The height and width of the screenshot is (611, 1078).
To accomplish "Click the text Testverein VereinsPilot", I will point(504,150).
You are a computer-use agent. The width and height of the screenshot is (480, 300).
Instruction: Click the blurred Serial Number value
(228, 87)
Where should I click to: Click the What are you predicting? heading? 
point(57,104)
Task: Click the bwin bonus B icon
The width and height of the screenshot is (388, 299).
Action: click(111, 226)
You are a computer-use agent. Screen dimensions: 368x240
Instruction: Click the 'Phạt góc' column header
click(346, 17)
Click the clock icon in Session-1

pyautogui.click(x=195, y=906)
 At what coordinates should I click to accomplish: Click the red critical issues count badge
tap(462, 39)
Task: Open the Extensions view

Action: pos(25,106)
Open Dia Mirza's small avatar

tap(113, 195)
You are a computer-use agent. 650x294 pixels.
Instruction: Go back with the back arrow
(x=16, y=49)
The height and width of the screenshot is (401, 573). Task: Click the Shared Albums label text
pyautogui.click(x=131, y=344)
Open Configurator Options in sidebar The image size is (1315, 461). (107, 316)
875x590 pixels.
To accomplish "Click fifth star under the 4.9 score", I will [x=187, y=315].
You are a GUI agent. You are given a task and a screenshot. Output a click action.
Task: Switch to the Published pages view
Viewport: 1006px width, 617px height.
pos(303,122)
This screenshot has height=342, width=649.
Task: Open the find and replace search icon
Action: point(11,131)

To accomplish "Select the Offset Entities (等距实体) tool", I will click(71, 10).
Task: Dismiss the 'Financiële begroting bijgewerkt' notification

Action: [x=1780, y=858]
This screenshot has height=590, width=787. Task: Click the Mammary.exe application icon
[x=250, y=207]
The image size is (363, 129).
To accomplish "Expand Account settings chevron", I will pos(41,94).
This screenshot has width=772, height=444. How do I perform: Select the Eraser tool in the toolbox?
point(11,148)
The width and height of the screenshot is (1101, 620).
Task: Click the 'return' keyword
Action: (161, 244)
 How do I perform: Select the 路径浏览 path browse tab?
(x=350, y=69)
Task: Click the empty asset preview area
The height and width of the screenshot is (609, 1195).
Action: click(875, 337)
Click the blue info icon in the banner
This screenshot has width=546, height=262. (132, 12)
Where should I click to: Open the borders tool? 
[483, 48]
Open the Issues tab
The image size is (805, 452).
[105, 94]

────────────────

■ **Task requirements**:
The lines from the one with "Task: Click the empty asset preview area" through the end of the data above are to be set down exactly, with both boundary lines included and no other lines.

■ **Task answer**:
Task: Click the empty asset preview area
The height and width of the screenshot is (609, 1195).
Action: click(875, 337)
Click the blue info icon in the banner
This screenshot has width=546, height=262. (132, 12)
Where should I click to: Open the borders tool? 
[483, 48]
Open the Issues tab
The image size is (805, 452).
[105, 94]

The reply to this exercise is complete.